Знаменитый исламский географ аль-Идриси, служивший при дворе Рожера II Сицилийского (1095—1154), собрал огромное количество сведений о разных странах мира, в том числе и о Китае. Сообщения о Китае заинтересовали Рожера особенно сильно, ибо из них можно было почерпнуть немало ценных рекомендаций в сфере деятельности централизованной администрации, к созданию которой стремился и Рожер. Ряд его нововведений — система налогов, соляная монополия и некоторые другие институты — были явно навеяны сведениями о Китае (об этом, со ссылкой на неопубликованную докторскую диссертацию Р.Хартвелла, пишет Г.Крил 1194, с. 12—15]). Есть также сведения, что некий китайский врач в X в. контактировал в Багдаде с арабскими коллегами и что именно с медицинского экзамена началась практика экзаменов в Европе, в том числе при дворе того же Рожера Сицилийского (см. [194, с. 17—18]). Происхождение же системы государственных экзаменов ни у кого не вызывает сомнений — она возникла в Китае и в эпоху Тан была уже достаточно совершенной, технически и методически отработанной. Из сказанного вытекает, что в X—XII вв. европейцы через посредство арабов уже кое-что знали о Китае и его культуре и даже пытались использовать эти сведения на практике. Но первый непосредственный контакт европейца с Китаем произошел лишь в XIII в., когда Поднебесную империю посетил знаменитый венецианский путешественник Марко Поло.
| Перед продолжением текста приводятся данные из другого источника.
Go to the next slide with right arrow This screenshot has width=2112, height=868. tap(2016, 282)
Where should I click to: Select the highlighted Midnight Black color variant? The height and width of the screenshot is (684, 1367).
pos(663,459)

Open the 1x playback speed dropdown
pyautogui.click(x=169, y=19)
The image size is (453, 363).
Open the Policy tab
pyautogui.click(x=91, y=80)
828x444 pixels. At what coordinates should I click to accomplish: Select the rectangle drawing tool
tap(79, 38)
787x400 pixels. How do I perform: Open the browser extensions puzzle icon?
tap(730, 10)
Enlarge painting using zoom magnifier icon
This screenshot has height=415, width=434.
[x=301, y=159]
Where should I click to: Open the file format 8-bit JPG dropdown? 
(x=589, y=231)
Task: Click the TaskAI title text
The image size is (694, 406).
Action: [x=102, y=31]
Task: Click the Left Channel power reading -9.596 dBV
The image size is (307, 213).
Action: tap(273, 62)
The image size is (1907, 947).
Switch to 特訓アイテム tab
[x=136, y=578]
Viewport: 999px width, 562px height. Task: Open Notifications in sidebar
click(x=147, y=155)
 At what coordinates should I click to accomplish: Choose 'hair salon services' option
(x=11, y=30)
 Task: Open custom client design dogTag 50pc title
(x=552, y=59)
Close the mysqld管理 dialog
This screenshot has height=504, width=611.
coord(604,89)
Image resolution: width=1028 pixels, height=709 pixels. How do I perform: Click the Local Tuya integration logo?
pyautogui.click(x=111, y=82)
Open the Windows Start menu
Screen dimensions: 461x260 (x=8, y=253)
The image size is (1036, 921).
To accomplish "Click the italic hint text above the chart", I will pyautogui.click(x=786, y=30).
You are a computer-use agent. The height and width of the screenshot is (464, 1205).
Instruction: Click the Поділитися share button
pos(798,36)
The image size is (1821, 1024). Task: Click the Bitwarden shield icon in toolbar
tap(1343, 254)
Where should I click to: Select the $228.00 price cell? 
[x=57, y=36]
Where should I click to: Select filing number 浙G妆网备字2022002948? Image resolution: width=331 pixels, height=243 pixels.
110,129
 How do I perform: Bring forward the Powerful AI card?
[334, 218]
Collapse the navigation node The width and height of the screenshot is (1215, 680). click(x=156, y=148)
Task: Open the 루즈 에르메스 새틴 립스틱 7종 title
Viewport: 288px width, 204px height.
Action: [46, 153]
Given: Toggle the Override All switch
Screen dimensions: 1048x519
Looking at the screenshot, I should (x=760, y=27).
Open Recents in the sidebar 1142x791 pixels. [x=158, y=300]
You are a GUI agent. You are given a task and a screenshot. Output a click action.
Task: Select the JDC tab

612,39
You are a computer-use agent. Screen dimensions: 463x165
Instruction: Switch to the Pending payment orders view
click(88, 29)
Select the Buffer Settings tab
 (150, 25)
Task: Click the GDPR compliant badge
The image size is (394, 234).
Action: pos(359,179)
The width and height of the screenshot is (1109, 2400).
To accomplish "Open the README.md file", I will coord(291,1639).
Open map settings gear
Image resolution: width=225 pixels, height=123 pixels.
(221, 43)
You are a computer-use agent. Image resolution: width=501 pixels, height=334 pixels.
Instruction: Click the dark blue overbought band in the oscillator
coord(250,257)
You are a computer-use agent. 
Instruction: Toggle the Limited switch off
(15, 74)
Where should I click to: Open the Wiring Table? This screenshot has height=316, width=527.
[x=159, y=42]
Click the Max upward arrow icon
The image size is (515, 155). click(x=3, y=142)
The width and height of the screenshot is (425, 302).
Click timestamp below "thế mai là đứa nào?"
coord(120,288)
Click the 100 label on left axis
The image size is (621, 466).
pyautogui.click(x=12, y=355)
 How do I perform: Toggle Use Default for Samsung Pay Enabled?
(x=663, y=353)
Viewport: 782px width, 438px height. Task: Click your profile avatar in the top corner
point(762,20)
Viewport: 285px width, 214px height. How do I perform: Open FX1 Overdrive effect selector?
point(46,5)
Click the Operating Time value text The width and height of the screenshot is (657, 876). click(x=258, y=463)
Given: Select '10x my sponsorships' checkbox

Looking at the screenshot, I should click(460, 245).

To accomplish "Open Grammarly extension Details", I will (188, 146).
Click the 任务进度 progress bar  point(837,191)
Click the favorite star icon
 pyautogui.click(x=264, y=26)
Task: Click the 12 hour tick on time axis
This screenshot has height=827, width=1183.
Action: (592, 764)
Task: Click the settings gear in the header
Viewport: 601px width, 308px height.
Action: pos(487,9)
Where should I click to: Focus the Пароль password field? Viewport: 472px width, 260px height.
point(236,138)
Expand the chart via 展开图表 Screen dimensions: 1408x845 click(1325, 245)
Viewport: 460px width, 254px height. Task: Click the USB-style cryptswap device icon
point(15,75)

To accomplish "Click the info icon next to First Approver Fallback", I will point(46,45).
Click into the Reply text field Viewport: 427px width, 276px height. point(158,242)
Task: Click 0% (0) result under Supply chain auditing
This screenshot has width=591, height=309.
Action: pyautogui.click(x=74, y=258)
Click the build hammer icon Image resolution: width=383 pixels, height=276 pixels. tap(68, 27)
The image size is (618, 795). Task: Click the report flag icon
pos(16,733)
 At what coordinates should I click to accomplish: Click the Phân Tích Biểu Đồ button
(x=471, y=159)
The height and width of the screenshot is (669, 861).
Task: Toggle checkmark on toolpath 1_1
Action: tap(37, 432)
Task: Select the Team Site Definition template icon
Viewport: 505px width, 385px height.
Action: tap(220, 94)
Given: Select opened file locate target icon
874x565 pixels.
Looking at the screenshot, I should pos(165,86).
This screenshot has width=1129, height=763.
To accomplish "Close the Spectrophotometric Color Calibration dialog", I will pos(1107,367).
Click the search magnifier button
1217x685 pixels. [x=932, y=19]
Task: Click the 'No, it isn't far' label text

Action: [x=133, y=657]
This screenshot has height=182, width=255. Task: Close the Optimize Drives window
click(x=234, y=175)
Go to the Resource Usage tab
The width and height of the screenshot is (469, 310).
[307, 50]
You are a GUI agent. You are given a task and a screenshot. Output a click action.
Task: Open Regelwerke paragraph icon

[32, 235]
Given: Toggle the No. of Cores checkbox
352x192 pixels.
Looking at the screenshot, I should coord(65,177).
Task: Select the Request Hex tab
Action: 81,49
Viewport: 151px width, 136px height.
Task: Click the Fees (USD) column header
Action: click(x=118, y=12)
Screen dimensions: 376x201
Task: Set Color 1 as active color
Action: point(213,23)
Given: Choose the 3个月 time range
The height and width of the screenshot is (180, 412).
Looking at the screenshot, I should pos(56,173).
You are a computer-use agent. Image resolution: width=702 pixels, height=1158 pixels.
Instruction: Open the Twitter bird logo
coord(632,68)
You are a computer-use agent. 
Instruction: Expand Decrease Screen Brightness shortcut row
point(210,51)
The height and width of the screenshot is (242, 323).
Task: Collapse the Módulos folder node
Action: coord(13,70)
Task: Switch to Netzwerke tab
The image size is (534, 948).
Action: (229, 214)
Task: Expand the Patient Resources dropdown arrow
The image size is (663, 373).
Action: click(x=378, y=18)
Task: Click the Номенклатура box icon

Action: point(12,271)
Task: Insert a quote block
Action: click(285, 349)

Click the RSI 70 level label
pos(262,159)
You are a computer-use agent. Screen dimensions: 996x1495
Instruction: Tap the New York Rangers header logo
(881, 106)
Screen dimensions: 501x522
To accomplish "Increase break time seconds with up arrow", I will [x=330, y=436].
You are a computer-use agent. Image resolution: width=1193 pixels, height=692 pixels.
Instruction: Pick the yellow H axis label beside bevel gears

Свои впечатления он впоследствии описал в книге, переведенной на многие языки, включая и русский [65]. Наполненная наряду с достоверными сообщениями о Китае множеством небылиц и фантастических рассказов, книга эта была в свое время встречена в Европе с недоверием. Слабость ее, впрочем, была и в том, что она представляла собой скорее впечатления путешественника, подчас довольно поверхностные, тогда как изложения принципов жизни Китая в ней не было. Это была одна из причин, почему многие точные наблюдения Марко Поло не были восприняты всерьез и не сыграли заметной роли в ознакомлении с Китаем его современников в Европе. Впрочем, европейцы в то время едва ли в массе своей были подготовлены к восприятию подобного рода информации. Ситуация решительно изменилась лишь несколькими веками спустя, когда Европа пережила решающие в ее судьбах периоды Возрождения, Реформации, Великих географических открытий.